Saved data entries
============================================================

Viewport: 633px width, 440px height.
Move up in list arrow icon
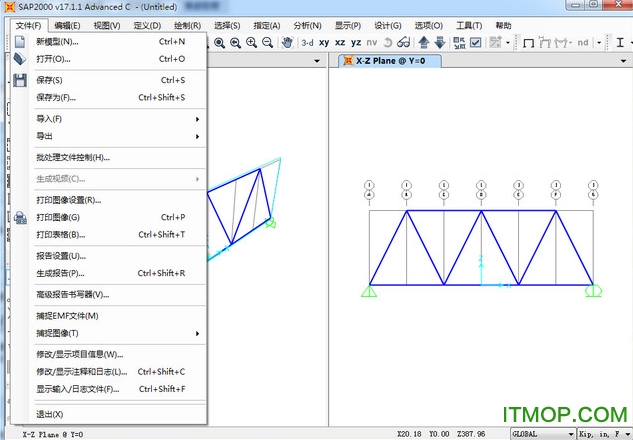(x=424, y=43)
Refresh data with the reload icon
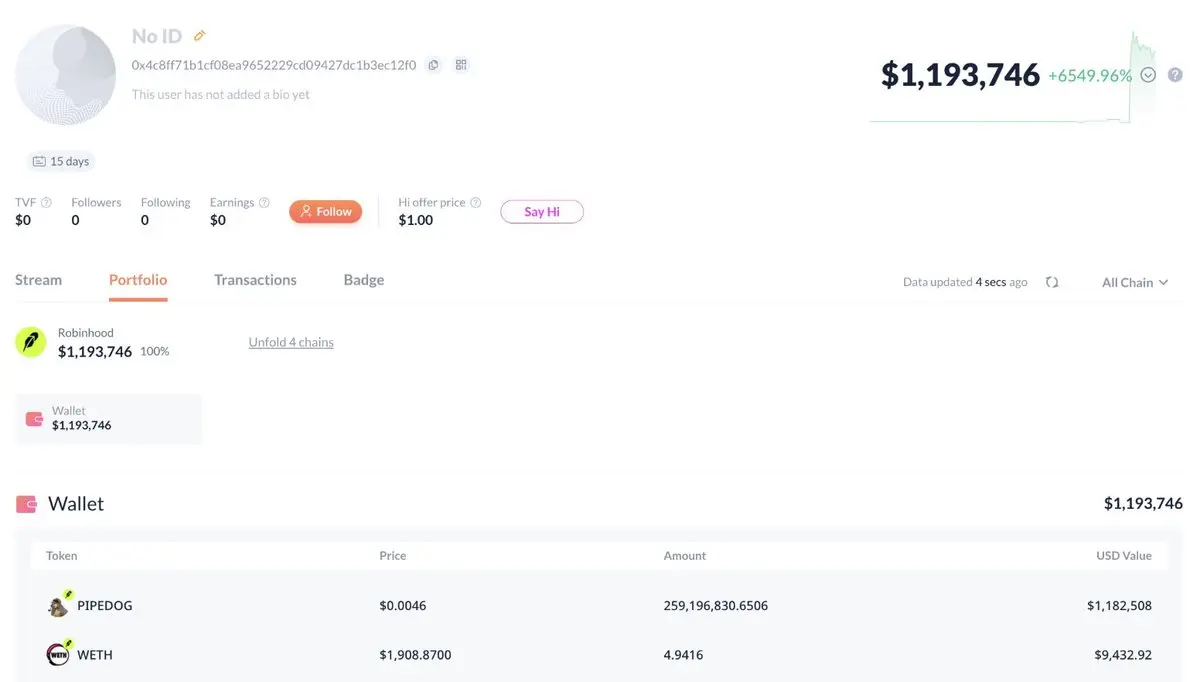The image size is (1200, 682). tap(1052, 282)
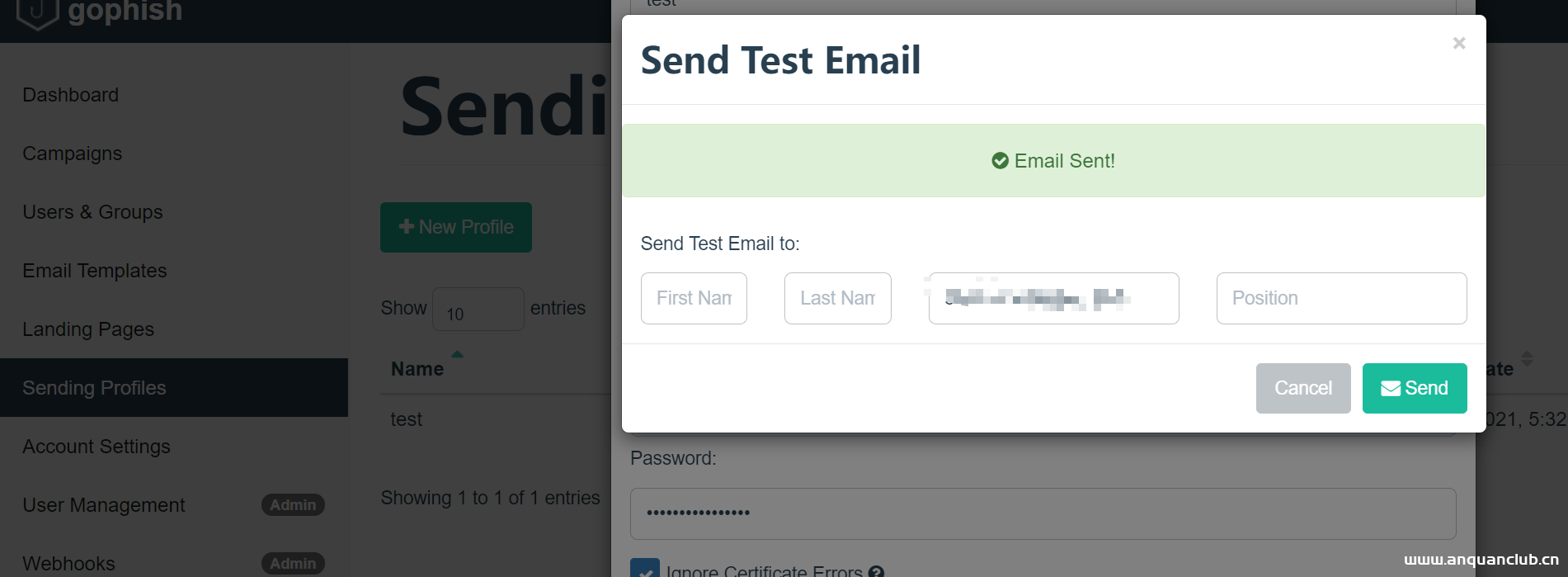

============================================================

Required work:
Exactly as they appear, repeat the lines from the one containing "Move up in list arrow icon" through the last line of the entries, counting both ends. Pictures stay out.

Exercise response:
Move up in list arrow icon
(x=424, y=43)
Refresh data with the reload icon
The image size is (1200, 682). tap(1052, 282)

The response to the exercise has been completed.